Jaminan Kebendaan ini dapat dibagi menjadi dua, yaitu (Saija and Letsoin, Roger, 2016):
- Jaminan dengan benda berwujud, misalnya benda bergerak dan tidak bergerak;
- Jaminan dengan benda tidak berwujud, misalnya hak tagih.
Dalam hukum perdata dikenal 5 macam jaminan kebendaan, yaitu gadai, fidusia, tanggungan, hipotek, dan resi gudang.
Jaminan Fidusia telah diatur dalam Undang-Undang No. 41 Tahun 1999 tentang Jaminan Fidusia (UU Jaminan Fidusia). Jika kita lihat dalam Pasal 1 butir 1 UU Jaminan Fidusia, memberikan pengertian tentang Fidusia, yaitu:
“Pengalihan hak kepemilikan suatu benda atas dasar kepercayaan dengan ketentuan bahwa benda yang hak kepemilikannya dialihkan tersebut tetap dalam penguasaan pemilik benda.”
Dari pengertian tersebut, kita dapat mengetahui bahwa jaminan fidusia didasarkan pada thrust (kepercayaan) antara debitor dengan kreditor.
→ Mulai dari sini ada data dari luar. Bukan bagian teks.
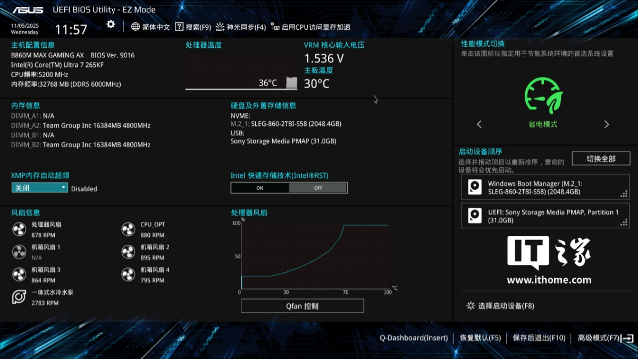Click the 处理器风扇 fan icon
The height and width of the screenshot is (359, 638).
19,229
Oleh karena itu, fidusia dapat disebut juga sebagai jaminan atas dasar kepercayaan. Kemudian, dalam Pasal 1 butir 2 disebutkan bahwa yang dapat dikenakan jaminan fidusia adalah benda bergerak berwujud, benda bergerak tidak berwujud, dan benda tidak bergerak yang tidak dapat dikenakan hak tanggungan.
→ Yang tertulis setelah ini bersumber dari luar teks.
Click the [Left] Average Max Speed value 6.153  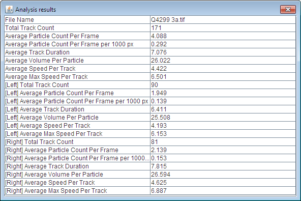click(x=159, y=134)
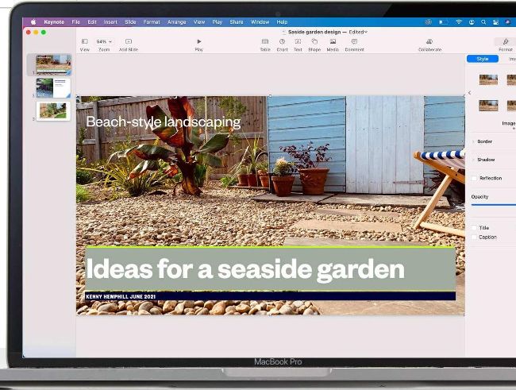Open the Zoom percentage dropdown
Viewport: 516px width, 390px height.
click(104, 41)
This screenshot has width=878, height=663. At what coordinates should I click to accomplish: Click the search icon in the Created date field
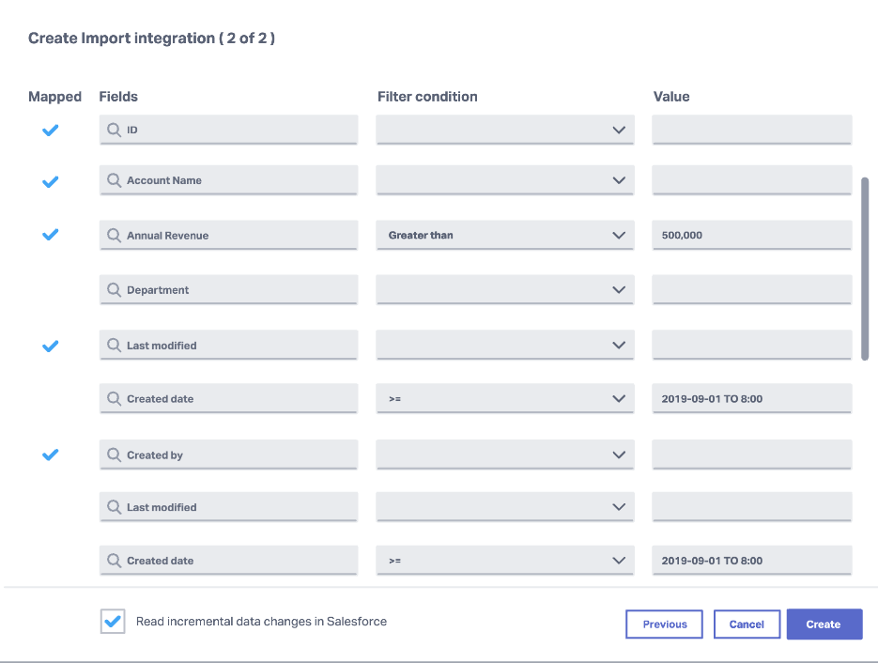point(115,398)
Dalam penerpannya, jaminan fidusia ini banyak mengalami permasalahan, salah satunya adalah penjualan objek jaminan fidusia oleh debitor kepada pihak ketiga. Tulisan ini akan membahas mengenai aturan hukum terkait apabila terjadi penjualan objek jaminan fidusia oleh debitor kepada pihak ketiga.
SEKILAS TENTANG FIDUSIA
Dalam hukum di Indonesia, jaminan fidusia telah diatur dalam UU No. 42 Tahun 1999 tentang Jaminan Fidusia (UU Jaminan Fidusia). Jika dilihat dari segi kebahasaannya, istilah fidusia berasal dari Bahasa Belanda, fiduce, dan Inggris, fiduciary, yang berarti kepercayaan (Nasution, 2020). Pengertian fidusia terdapat dalam Pasal 1 butir (1) UU Jaminan Fidusia, yang berbunyi:
“Fidusia adalah Pengalihan hak kepemilikan suatu benda atas dasar kepercayaan dengan ketentuan bahwa benda yang hak kepemilikannya dialihkan tersebut tetap dalam penguasaan pemilik benda.”
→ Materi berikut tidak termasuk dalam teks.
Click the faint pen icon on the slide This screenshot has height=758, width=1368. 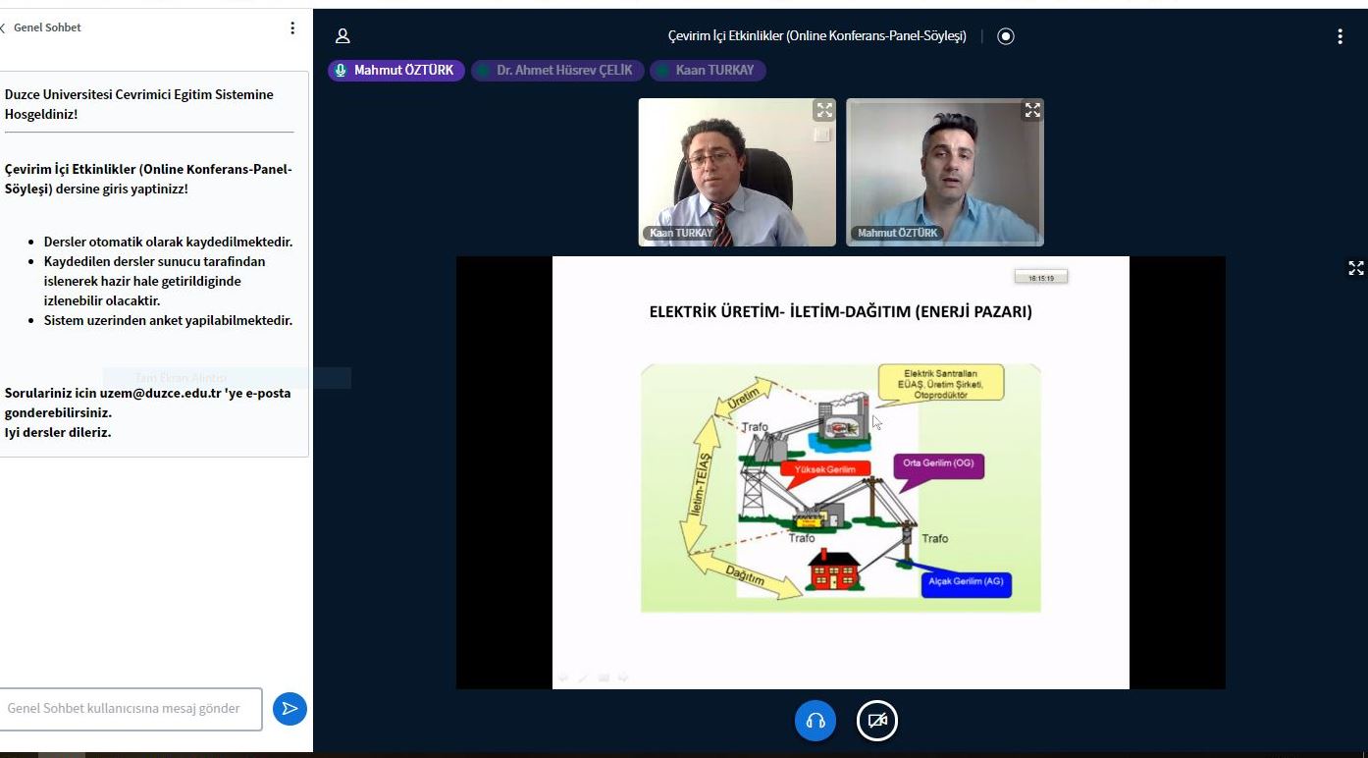583,677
Kemudian, pengertian jaminan fidusia terdapat dalam Pasal 1 butir (2) UU Jaminan Fidusia, yang berbunyi:
“Jaminan Fidusia adalah Hak jaminan atas benda bergerak baik yang berwujud maupun yang tidak berwujud dan benda tidak bergerak khususnya bangunan yang tidak dapat dibebani hak tanggungan sebagaimana dimaksud dalam Undang-undang Nomor 4 Tahun 1996 tentang Hak Tanggungan yang tetap berada dalam penguasaan Pemberi Fidusia, sebagai agunan bagi pelunasan utang tertentu, yang memberikan kedudukan yang diutamakan kepada Penerima Fidusia terhadap kreditor lainnya.”